A VAT taxes the value of transactions, which is relatively straightforward where
explicit fees are charged, but intriguingly difficult where implicit fees are charged as
is the case with some types of financial services. At the same time, the VAT has
mechanisms to remove tax from business-to-business transactions involving no
final consumption but these, too, are difficult to apply to some types of financial
services. The fundamental design features of the tax also appear problematic in
terms of the goal of removing tax from pure savings in the form of financial
instruments. Relieving financial services from the tax altogether runs counter to the
character of the VAT as a broad-based tax levied on all final consumption.

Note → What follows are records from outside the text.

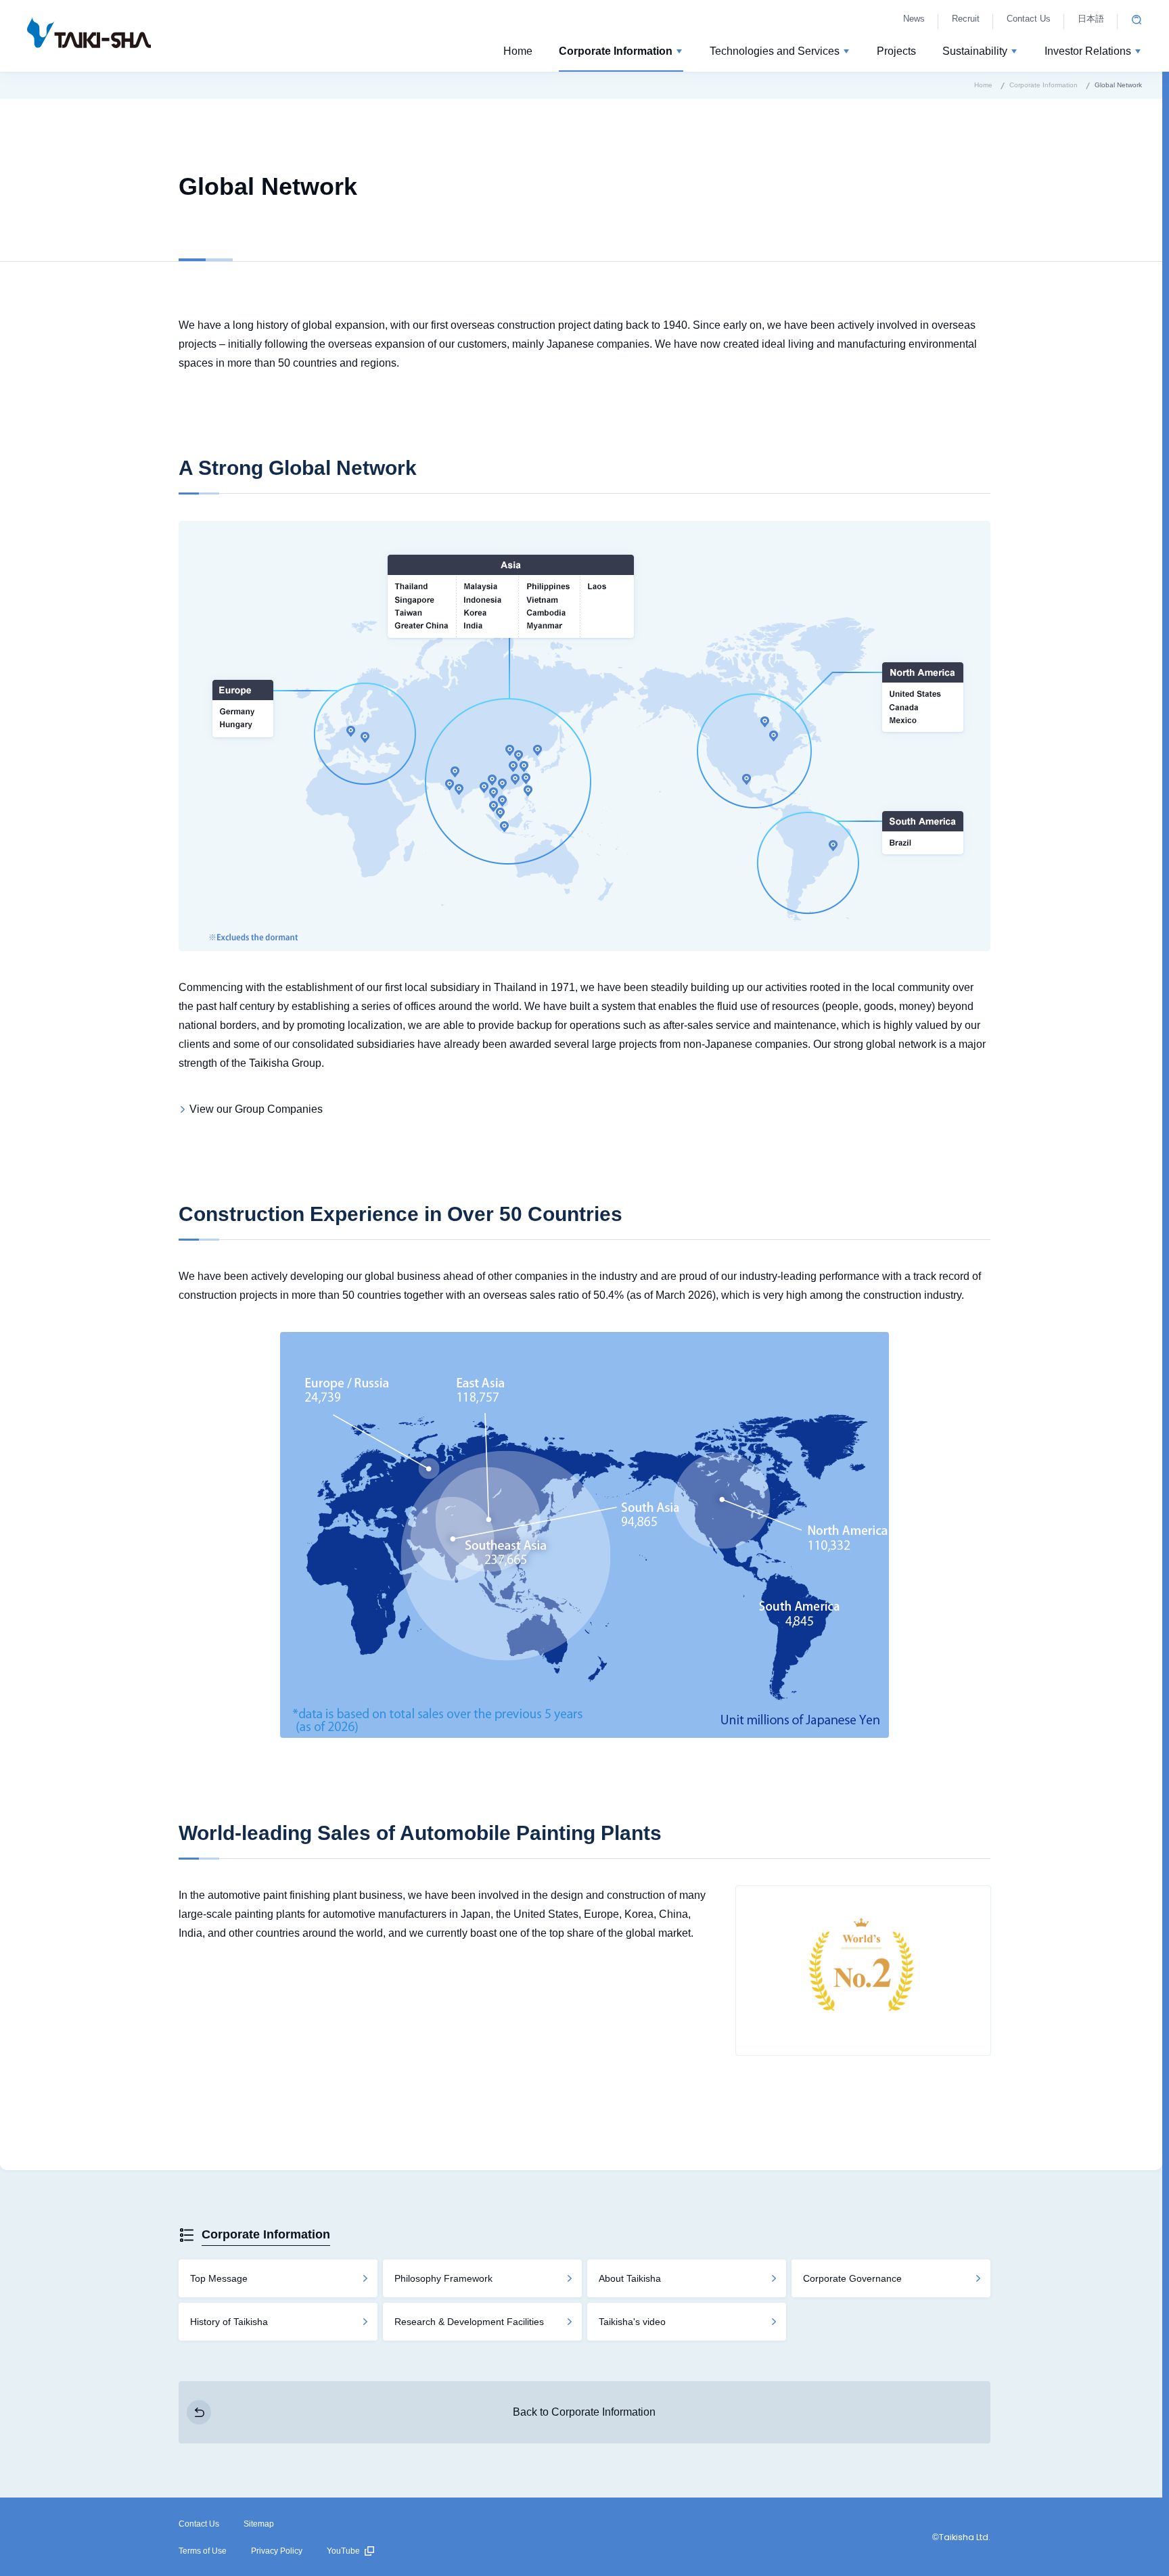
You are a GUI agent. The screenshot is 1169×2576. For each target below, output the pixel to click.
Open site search (1136, 19)
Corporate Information (266, 2234)
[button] (621, 53)
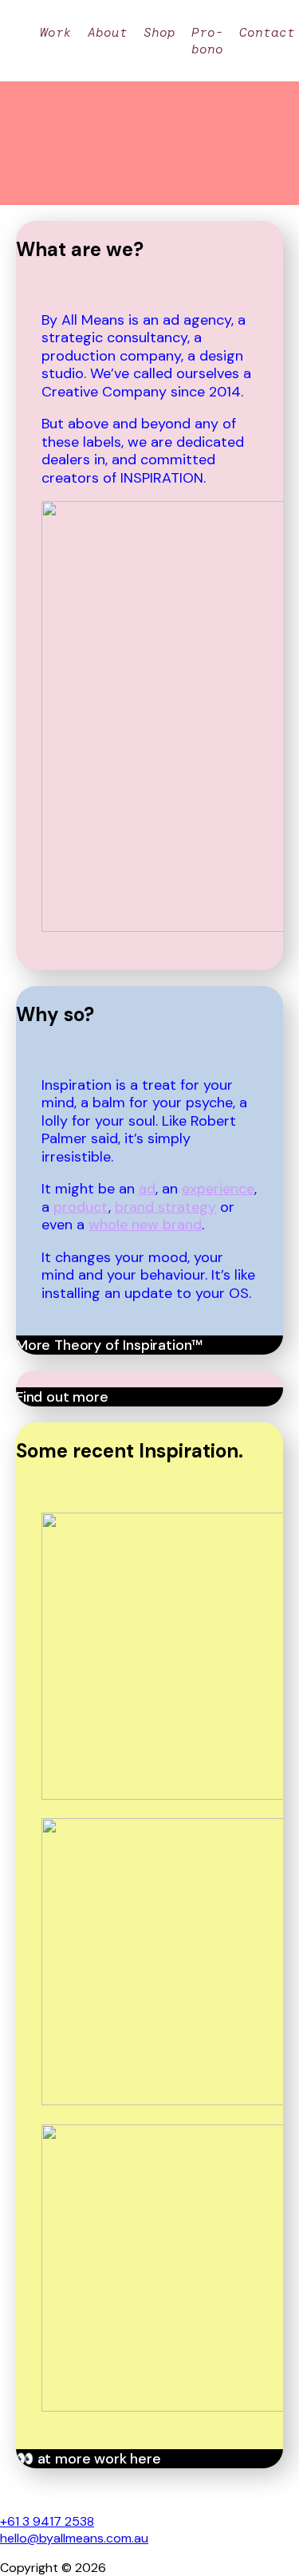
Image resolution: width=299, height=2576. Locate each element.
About (108, 32)
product (80, 1207)
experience (218, 1188)
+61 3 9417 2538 (47, 2521)
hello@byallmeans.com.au (74, 2538)
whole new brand (145, 1224)
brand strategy (165, 1207)
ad (147, 1188)
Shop (159, 32)
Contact (267, 32)
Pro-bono (207, 40)
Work (56, 32)
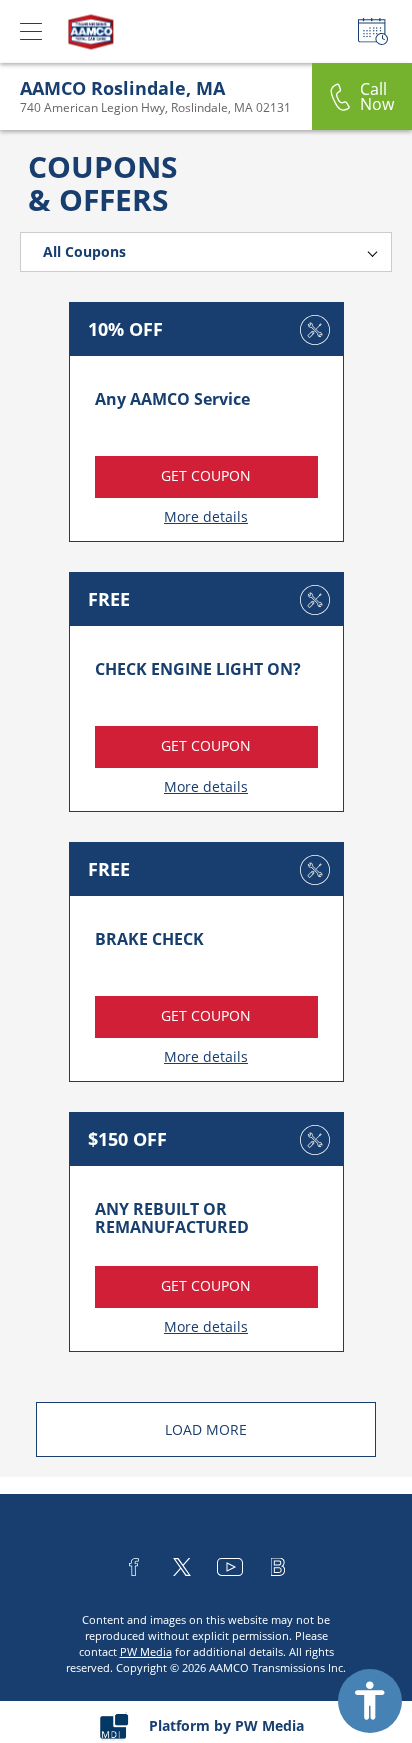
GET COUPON (206, 475)
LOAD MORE (206, 1429)
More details (206, 516)
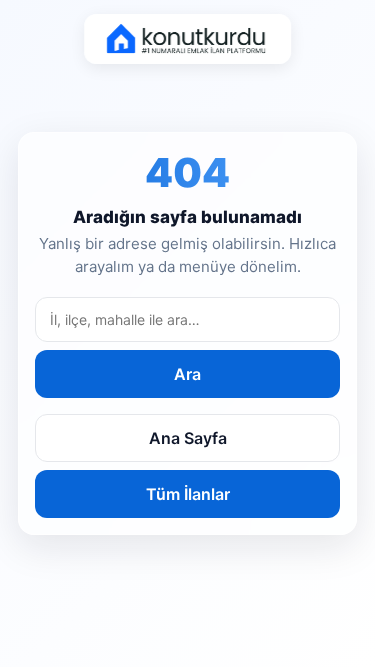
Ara (187, 374)
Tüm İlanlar (188, 494)
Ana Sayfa (188, 438)
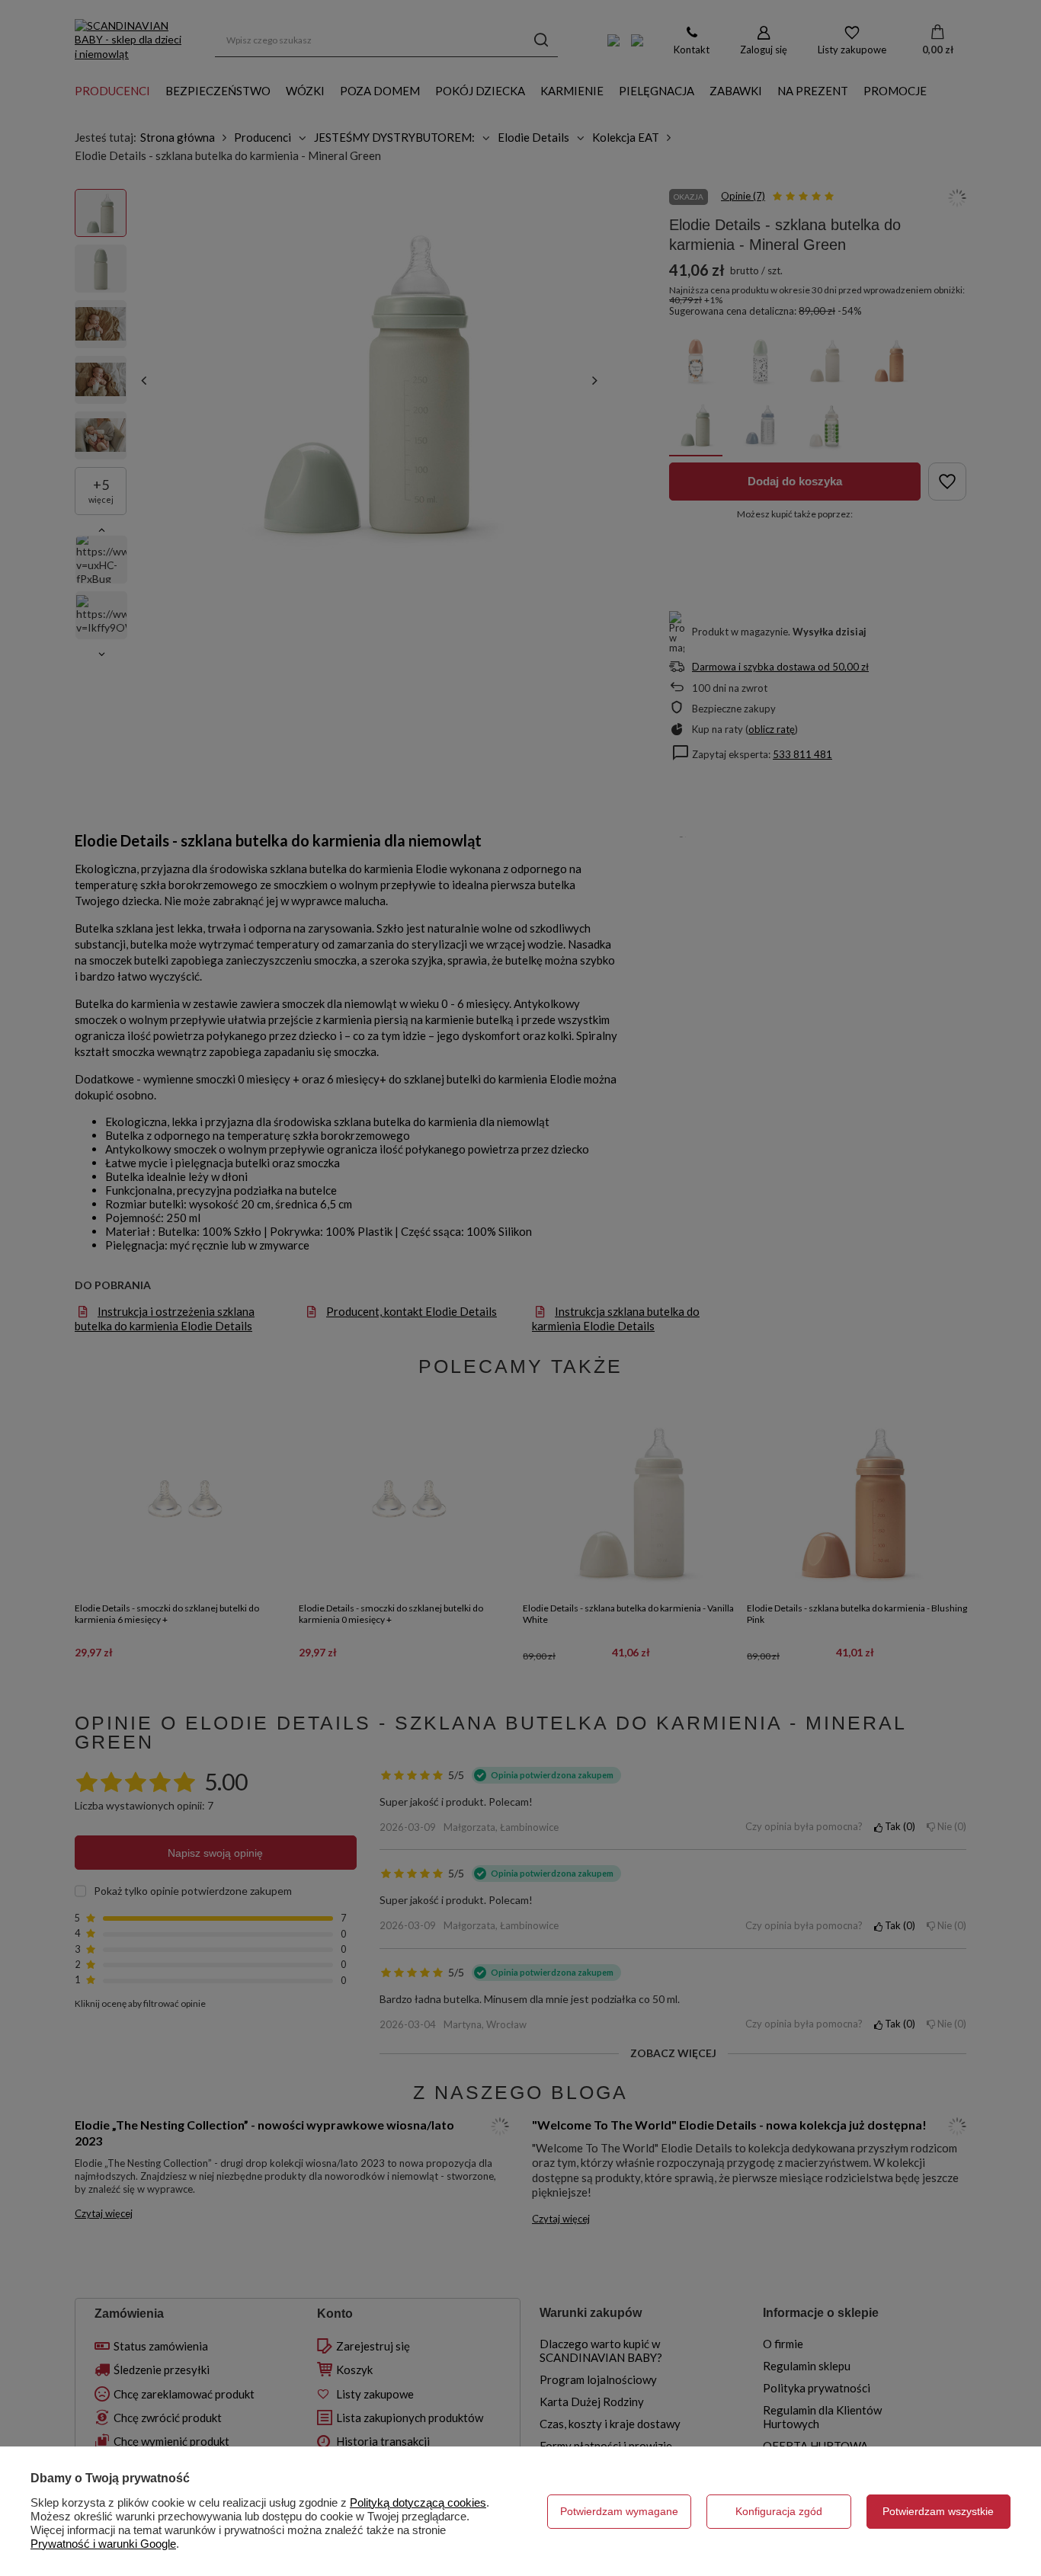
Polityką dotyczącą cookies (418, 2502)
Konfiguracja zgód (778, 2511)
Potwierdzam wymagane (619, 2511)
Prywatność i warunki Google (103, 2543)
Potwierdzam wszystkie (938, 2511)
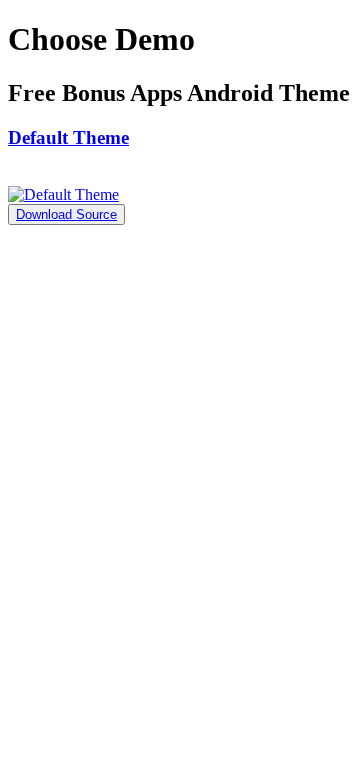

Equally
at odds with the design principle of the VAT is imposing a limited tax on
business-to-business transactions along the supply chain or imposing a limited tax
on pure savings. No VAT or GST systems have yet achieved these objectives
consistently.
Financial services constitute an important and large economic sector and the
application of VAT to financial services is particularly complex and has given rise
to a multitude of problems and selective solutions. At the same time, financial
services are becoming increasingly globalized. The growth of cross-border trade
and investment has led to financial service providers providing global services to
entire company groups. Consumers, too, have access to cross-border services from
internet gambling to investment and personal banking facilities. With the increasing
number of free trade agreements, there is pressure on governments to simplify
oversight regulation to allow foreign financial service providers such as banks and
insurance companies access to their markets. This will exacerbate difficulties arising
from inconsistent treatment of financial services across different VAT regimes.